• Passage shown:
Segment Open
Free Range 

Murfreesboro stalwarts continue to make glorious noise, and this time it’s free

More than a week before Radiohead dropped In Rainbows via the Interweb, Murfreesboro’s Glossary unleashed The Better Angels of Our Nature on the world as a free download at their website, glossary.us.

More than a week before Radiohead dropped In Rainbows via the Interweb, Murfreesboro’s Glossary unleashed The Better Angels of Our Nature on the world as a free download at their website, glossary.us. Though they’re operating on a different scale than those monsters of British rock, the impetus remains the same—divorce yourself from the withering, traditional system of distribution and get the music into the hands of the fans.

In addition to the free download, the band is commissioning graphic artists to design packaging for limited runs of physical albums, which will be on sale at their shows. The first run is courtesy of bassist Bingham Barnes’ Grand Palace Silkscreen; round two will be designed by Sasha Barr of The New Year.

Recorded by Brian Carter in Murfreesboro, Better Angels, Glossary’s fifth full-length, serves as an interesting companion piece to last year’s excellent, woeful For What I Don’t Become. Whereas that record languished in limbo waiting for distribution and dealt rigorously with the frustration and malaise symptomatic of being in such a hardworking grassroots rock band for almost a decade, this one offers a much more optimistic take. Yeah, it might suck to hit the road on a budget, to work day jobs and always feel on the edge of validation, but hell, it beats the alternative. And whereas For What I Don’t Become’s magic was in its melancholy, Better Angels revels in resplendence.
Segment Closed
• Task requirements:
- A) Reproduce a passage from the Glossary review, beginning at the words "Recorded by Brian" and ending after the words "revels in resplendence.".
- B) Based on the Glossary review, answer yes or no for each statement and quote the words from the review that decide it. (i) The Better Angels of Our Nature is Glossary's fifth full-length album. (ii) Sasha Barr is designing the packaging for the first run of physical albums. (iii) The album was recorded in Murfreesboro.

• Dataset:
Segment Open
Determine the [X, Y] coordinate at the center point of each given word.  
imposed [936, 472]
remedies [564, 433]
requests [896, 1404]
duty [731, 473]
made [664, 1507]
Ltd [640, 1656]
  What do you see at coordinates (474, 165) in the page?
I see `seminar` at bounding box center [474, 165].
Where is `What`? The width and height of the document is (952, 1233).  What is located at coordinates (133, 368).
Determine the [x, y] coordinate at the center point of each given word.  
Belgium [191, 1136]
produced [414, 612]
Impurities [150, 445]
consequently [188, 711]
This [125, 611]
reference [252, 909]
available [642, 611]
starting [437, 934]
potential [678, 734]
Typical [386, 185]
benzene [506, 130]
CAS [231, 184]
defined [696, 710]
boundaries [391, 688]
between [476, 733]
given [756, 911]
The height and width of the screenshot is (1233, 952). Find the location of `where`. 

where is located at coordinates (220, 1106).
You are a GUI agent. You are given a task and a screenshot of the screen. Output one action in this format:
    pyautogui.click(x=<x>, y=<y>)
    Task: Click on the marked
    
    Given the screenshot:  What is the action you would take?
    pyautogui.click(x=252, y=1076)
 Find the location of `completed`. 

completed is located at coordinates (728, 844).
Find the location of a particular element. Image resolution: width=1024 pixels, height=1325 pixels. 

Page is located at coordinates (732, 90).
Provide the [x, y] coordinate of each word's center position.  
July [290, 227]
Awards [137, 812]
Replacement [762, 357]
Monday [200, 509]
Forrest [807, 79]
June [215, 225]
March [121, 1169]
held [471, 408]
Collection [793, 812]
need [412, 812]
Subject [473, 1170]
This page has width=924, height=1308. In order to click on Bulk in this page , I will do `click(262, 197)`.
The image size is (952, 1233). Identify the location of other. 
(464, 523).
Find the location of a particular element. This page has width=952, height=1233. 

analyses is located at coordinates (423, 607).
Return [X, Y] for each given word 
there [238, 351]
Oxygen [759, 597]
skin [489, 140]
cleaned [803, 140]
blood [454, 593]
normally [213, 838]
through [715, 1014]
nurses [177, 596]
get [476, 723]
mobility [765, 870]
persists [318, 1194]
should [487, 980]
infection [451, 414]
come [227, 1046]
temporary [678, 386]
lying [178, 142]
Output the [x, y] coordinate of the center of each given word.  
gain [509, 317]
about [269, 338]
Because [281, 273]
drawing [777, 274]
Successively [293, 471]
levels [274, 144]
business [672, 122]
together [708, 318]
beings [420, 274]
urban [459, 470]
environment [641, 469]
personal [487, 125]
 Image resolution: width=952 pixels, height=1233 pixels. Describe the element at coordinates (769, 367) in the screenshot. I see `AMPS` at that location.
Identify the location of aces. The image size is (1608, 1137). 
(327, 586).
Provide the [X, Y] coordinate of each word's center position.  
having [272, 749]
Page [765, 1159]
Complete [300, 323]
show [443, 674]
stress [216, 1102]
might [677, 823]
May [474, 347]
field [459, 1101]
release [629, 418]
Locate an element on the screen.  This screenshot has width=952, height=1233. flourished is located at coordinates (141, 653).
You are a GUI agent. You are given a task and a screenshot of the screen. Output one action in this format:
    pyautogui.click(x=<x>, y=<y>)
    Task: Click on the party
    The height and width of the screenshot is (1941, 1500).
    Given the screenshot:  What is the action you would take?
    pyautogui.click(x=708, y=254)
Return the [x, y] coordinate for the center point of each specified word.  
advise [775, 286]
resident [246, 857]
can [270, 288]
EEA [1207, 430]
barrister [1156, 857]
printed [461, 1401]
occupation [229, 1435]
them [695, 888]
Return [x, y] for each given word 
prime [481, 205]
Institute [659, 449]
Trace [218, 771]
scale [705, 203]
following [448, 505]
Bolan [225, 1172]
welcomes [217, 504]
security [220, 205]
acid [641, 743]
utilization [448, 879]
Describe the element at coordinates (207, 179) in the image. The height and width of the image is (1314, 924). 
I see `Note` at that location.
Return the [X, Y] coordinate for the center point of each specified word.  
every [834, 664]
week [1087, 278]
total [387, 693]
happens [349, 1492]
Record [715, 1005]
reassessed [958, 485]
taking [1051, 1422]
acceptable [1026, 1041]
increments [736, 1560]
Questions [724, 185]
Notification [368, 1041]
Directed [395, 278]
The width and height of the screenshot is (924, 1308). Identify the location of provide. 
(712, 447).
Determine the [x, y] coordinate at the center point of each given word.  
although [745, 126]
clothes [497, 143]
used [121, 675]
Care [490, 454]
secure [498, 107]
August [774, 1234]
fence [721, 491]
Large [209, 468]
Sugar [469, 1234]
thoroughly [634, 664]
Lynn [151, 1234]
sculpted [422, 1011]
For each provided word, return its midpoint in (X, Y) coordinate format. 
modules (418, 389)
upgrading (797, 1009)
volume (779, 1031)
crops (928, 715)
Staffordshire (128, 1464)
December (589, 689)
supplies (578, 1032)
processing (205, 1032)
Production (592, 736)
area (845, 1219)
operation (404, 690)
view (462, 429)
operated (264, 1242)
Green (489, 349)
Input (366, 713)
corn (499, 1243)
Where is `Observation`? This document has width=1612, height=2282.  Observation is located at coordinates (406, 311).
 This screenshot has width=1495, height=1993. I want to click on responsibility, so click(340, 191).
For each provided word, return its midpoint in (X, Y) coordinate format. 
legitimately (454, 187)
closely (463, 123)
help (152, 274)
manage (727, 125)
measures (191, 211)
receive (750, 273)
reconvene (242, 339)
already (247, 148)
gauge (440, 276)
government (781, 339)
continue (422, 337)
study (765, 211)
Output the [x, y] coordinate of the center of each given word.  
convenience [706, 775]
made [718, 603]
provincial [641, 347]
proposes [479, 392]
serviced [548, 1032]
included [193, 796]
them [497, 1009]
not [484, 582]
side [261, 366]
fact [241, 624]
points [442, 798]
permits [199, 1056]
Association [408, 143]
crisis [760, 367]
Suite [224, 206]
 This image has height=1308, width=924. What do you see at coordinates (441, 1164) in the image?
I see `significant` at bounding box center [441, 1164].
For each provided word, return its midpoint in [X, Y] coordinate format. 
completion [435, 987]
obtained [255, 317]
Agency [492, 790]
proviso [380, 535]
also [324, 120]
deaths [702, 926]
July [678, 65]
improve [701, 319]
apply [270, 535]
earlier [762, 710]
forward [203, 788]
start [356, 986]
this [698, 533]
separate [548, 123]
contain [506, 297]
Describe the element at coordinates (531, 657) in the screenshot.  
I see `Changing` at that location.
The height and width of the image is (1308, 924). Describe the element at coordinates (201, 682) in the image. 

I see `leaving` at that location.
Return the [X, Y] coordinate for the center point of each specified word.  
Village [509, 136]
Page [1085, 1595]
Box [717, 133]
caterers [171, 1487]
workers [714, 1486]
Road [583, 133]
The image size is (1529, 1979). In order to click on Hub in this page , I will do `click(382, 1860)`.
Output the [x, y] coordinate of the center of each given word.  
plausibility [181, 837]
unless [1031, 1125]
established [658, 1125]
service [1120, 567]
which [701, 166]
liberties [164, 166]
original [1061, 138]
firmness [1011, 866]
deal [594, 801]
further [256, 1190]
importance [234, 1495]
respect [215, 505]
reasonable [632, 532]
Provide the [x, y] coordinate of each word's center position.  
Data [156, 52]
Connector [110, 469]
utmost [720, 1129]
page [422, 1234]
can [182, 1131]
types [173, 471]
Segment Closed
• Expected results:
- A)
Recorded by Brian Carter in Murfreesboro, Better Angels, Glossary’s fifth full-length, serves as an interesting companion piece to last year’s excellent, woeful For What I Don’t Become. Whereas that record languished in limbo waiting for distribution and dealt rigorously with the frustration and malaise symptomatic of being in such a hardworking grassroots rock band for almost a decade, this one offers a much more optimistic take. Yeah, it might suck to hit the road on a budget, to work day jobs and always feel on the edge of validation, but hell, it beats the alternative. And whereas For What I Don’t Become’s magic was in its melancholy, Better Angels revels in resplendence.

- B)
(i) Yes: "Better Angels, Glossary’s fifth full-length"
(ii) No: "The first run is courtesy of bassist Bingham Barnes’ Grand Palace Silkscreen; round two will be designed by Sasha Barr of The New Year."
(iii) Yes: "Recorded by Brian Carter in Murfreesboro"